A large share of those dividends goes to overseas sovereign wealth funds and global investors. Meanwhile, customers face:
- Leaks that waste up to 30% of treated water in some regions.
- Rivers and seas polluted by sewage overflows.
- Bills rising above inflation.
- No alternative provider if the service fails.
The Alternative: Renationalisation
If water were brought back into public ownership, the logic changes:
- No shareholders = no dividend extractions.
- The £1.6–1.8 billion a year currently leaving the sector could be reinvested.
- Over ten years, that’s £16–18 billion in new infrastructure funding.
What Could That Money Do?
With £1.8 billion extra per year, the government (or not-for-profit bodies like Glas Cymru in Wales) could:
- Replace thousands of kilometres of ageing pipes to reduce leaks.
- Upgrade sewage treatment works to stop spills into rivers and seas.
- Modernise household connections and metering to improve efficiency.
- Cushion customer bills, instead of raising them to fund dividends.
The Welsh example is proof this works: Dŵr Cymru (Welsh Water) is a non-profit model that reinvests surpluses — around £200 million every year — back into its system, improving resilience and lowering bills for customers.
But What About the Cost?
Renationalisation wouldn’t be free.

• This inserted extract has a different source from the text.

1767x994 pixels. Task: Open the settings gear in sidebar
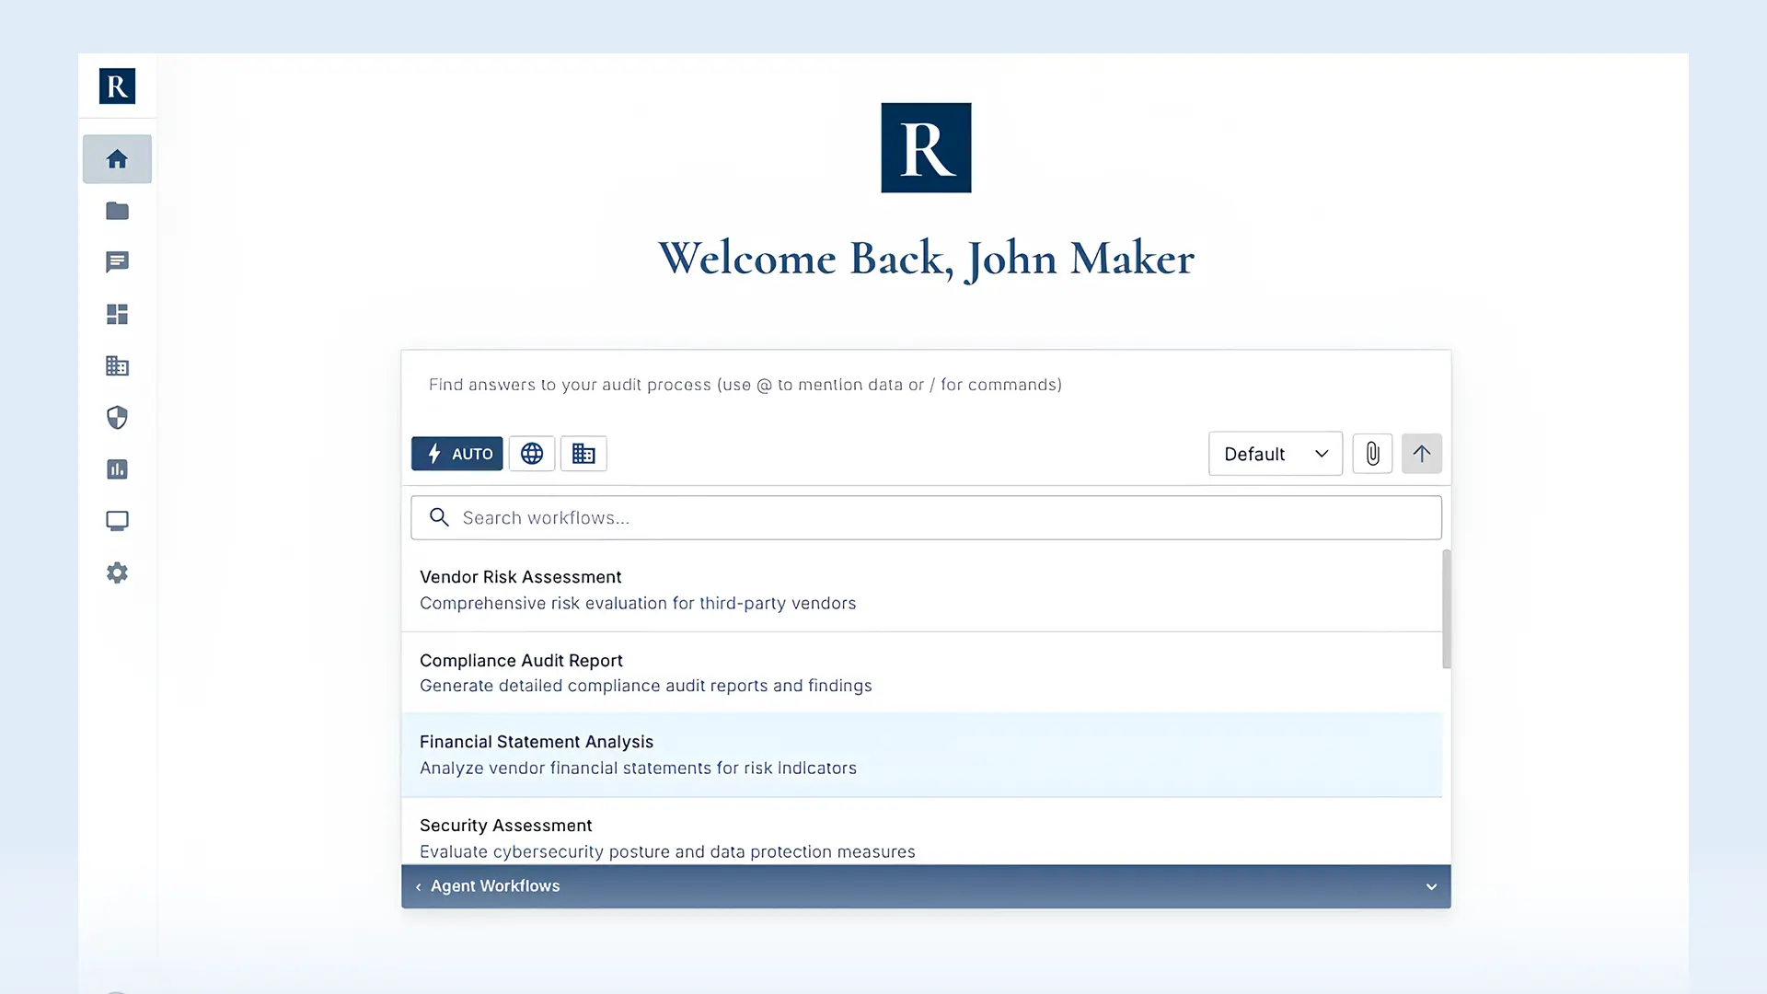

Estimates suggest it would cost the government £50–90 billion to buy back the English water companies from private owners. That’s about £3,000 per household if paid upfront — though in practice, it would likely be financed over decades via bonds.
Critics argue this is too expensive. But remember: customers are already paying through their bills for investor profits, debt interest, and inefficiencies. Under public ownership, at least those billions each year would go back into fixing the system.
Why It Matters to Me — and You
From my perspective as a customer who’s been left stranded, the argument is simple: why should I pay higher bills for poor service while foreign investors pocket hundreds of millions? If water were run for public benefit, my ordeal — and many others like it — might have been handled faster, fairly, and with accountability.
Where This Is Leading
In the next post, I’ll look at the regulatory and accountability gap. Who’s supposed to protect customers from all this? Where are Ofwat, the Advertising Standards Authority, and Trading Standards when we need them most?
💧 Takeaway: Renationalisation isn’t just a political slogan. It’s a practical solution that could redirect £1.8 billion a year back into fixing our pipes, protecting our rivers, and supporting customers. The question is: do we value public health and environmental protection more than shareholder dividends?